Mesabi Small Queue Characteristics

The Mesabi small queue nodes do not always correspond to separate physical nodes. Instead, the "nodes" are taken to correspond to groups of cores.  

 

For example, if a job requests nodes=2:ppn=4, the scheduler will attempt to find 2 groups of 4 idle cores (8 cores total). The scheduler may assign this job to use 8 cores on a single physical node. For most calculations, it doesn't matter whether the requested cores are on different physical nodes, or on the same physical node, but for some calculations it does matter.

 

The Mesabi small queue has node sharing enabled, so jobs in the Mesabi small queue that use a fraction of a node will very likely be sharing that node with other jobs.
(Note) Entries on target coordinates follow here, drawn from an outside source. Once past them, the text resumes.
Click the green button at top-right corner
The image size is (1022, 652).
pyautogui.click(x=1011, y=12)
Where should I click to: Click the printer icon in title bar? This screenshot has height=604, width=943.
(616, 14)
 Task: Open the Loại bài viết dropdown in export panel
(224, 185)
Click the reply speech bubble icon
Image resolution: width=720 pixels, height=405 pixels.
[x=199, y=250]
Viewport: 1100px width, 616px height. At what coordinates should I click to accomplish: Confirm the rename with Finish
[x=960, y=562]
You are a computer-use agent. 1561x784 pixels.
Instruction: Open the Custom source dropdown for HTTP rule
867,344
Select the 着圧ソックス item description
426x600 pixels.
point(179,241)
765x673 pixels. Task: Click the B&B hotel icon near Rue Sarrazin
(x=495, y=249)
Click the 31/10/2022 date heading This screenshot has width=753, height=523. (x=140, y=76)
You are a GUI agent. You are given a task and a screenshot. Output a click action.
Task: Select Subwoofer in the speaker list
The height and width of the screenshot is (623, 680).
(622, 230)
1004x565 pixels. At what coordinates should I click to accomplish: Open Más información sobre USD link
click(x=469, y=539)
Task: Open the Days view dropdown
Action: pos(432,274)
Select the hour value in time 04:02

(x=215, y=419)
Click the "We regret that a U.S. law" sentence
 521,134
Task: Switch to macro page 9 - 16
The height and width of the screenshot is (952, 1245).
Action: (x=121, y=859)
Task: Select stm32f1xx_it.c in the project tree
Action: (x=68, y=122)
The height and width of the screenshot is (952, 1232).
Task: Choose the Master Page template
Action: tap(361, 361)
This can affect performance in some cases.

Lab Servers

Being decommissioned Wednesday, February 5, 2020.

 

Queue name Number of Nodes Processor cores per node Wallclock Limit Total Node Memory Limit Per-core Memory Limit Local Scratch
(GB/node)
Per User Running Jobs Per User Idle Jobs
(gaining priority in queue)
lab
(default)
1 node (up to 8 cores) up to 8 24 hours 251GB 15650MB 90 GB 6§ 8
lab-long 1 node (up to 8 cores) up to 8 150 hours 251GB 15650MB 90 GB 6§ 8
lab-600 1 node (up to 8 cores) up to 8 600 hours 251GB 15650MB 90 GB 1§ 8

The Lab Servers are for smaller jobs where an interactive experience is needed.   The lab queue is a mix of old hardware with most systems using nehalem or sandybridge intel processors.    Calculations on the lab servers do not consume Service Units (SUs). In some cases more nodes are physically present than listed here, but jobs may each request only a single node, so the table represents the queue submission limits for individual jobs.

§The total number of processors per group from running jobs is subject to a limit of 64 processors.